Bon, toutes ces réserves étant faites, le reste du disque est très bien. Il y a beaucoup moins de psychédélisme que dans « Killer », mais le titre « My stars » rappelle un peu cette veine. La chanson titre est excellent, bien dans la lignée de la chanson qui ouvrait l’album précédent: violente, sauvage, entrainante. Le jazzy « Blue Turk » est musicalement exceptionnel. Alice Cooper casera d’ailleurs un morceau jazzy dans presque chacun de ses albums suivants, avec plus ou moins de réussite.
Disons que de « Love it to death » à « Billion dollar babies », Alice Cooper a sorti quatre grands albums dont « Killer » est le plus original, le plus homogène, le plus réussi et le dernier dans lequel la spontanéité l’emporte encore largement sur le calcul commercial. A partir de « Scool’s out », la machine Alice Cooper devient peu à peu un spectacle grand guignolesque qui reste efficace mais perd en crédibilité.

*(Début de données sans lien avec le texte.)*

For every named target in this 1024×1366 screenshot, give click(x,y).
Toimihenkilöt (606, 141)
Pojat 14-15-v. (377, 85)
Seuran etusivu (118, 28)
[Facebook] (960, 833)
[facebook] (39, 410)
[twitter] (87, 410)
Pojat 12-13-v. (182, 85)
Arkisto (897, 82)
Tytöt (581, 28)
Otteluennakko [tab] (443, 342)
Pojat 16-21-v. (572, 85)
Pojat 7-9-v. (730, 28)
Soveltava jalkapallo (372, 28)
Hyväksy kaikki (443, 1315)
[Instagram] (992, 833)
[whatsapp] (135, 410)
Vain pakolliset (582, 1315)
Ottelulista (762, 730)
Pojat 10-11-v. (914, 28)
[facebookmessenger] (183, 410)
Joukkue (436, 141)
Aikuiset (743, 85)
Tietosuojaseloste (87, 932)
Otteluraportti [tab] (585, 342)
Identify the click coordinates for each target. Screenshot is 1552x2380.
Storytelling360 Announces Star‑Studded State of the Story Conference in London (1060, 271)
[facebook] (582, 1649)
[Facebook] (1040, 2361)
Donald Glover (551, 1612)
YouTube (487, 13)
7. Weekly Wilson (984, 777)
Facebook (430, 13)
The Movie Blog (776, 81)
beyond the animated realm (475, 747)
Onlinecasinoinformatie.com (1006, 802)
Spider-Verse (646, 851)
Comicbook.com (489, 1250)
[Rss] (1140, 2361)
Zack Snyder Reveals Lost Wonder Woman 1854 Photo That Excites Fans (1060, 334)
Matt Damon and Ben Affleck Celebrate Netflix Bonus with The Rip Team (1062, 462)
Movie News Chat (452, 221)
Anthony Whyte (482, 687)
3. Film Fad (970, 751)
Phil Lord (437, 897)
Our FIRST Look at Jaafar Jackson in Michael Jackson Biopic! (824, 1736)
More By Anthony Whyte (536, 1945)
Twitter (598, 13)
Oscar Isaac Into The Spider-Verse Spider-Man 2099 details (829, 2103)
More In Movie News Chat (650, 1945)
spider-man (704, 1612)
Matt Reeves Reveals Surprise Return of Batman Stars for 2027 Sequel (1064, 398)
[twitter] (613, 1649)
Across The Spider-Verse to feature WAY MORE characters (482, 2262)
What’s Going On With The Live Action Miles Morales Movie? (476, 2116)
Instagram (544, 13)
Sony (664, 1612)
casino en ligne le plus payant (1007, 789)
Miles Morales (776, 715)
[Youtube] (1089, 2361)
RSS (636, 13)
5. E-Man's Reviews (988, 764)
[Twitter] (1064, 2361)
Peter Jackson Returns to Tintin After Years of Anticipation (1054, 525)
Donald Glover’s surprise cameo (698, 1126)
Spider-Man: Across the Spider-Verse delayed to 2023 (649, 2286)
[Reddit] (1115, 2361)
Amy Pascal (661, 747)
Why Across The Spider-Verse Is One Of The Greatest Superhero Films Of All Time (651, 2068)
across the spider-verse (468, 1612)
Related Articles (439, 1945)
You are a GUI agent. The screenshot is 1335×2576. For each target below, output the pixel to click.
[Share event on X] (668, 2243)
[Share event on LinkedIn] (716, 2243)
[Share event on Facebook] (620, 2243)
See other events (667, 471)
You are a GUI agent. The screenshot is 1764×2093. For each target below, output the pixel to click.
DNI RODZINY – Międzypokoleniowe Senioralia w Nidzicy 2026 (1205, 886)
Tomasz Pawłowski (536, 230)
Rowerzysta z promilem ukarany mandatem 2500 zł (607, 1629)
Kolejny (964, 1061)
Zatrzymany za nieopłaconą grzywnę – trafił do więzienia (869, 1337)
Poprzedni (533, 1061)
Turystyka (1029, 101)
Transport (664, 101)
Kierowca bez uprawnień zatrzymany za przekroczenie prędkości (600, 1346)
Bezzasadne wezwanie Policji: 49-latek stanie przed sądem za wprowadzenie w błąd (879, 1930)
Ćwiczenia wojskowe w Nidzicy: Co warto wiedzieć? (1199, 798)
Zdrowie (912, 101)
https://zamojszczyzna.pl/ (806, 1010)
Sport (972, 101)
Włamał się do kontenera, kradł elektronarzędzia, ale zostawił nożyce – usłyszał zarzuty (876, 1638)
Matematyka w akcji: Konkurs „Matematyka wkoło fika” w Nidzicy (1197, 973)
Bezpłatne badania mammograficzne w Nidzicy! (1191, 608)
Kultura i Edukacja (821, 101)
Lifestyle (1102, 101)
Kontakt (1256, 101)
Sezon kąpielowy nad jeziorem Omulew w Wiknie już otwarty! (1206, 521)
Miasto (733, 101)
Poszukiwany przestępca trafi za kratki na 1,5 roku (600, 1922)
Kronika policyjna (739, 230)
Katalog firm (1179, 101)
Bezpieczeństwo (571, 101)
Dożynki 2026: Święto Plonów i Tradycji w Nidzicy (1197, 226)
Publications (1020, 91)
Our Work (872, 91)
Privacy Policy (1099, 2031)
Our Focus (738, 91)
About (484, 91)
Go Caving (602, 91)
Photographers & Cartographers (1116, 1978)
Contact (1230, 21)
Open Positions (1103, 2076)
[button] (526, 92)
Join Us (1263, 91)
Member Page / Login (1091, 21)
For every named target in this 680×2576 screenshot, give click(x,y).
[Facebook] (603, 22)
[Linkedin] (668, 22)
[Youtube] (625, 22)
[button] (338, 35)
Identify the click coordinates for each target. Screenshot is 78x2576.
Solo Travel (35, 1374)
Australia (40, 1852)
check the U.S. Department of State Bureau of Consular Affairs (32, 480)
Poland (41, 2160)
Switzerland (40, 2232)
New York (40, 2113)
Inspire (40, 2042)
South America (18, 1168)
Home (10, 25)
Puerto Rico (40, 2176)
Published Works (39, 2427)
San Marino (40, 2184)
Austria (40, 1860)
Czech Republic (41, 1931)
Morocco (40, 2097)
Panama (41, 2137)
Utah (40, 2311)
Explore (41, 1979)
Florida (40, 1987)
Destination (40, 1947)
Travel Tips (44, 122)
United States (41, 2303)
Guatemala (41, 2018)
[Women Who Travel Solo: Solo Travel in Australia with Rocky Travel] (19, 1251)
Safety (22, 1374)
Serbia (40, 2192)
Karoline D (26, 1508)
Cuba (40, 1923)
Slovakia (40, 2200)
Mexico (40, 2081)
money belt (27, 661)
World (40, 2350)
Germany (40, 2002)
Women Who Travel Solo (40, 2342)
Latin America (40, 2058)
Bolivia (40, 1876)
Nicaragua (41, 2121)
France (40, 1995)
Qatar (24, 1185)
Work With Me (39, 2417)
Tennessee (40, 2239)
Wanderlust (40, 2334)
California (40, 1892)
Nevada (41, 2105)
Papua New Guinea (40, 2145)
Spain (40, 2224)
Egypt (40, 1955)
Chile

Alice_Cooper_killer_2Ci-dessus, le poster-calendrier qui était inséré dans la pochette de l’album Killer

Pour Jean-Marie Leduc et Jean-Noël Ogouz, dans le rock de A à Z, Alice Cooper développe, avec ses albums du début des années 70, une « mythologie desespérée et obsessionnelle » qui, au moyen d’une « voix dure et équivoque » et « sur fond de hard-rock simple, brocarde ce que l’Amérique a institué en tabou. » Les prestations scéniques du groupe, « exhibitions parfaitement réglées avec boas, potence, chaise électrique, guillotine et camisole de force, lui assurent jusqu’en 1973 une place unique dans le rock business mondial. »
Inspirateur du mouvement punk comme du glam rock, modèle pour de nombreux artistes, le Alice Cooper Band, s’il n’a pas vraiment apporté d’innovation en terme purement musical, a néanmoins joué un rôle fondateur et produit une série d’albums qui restent encore aujourd’hui d’une étonnante fraîcheur.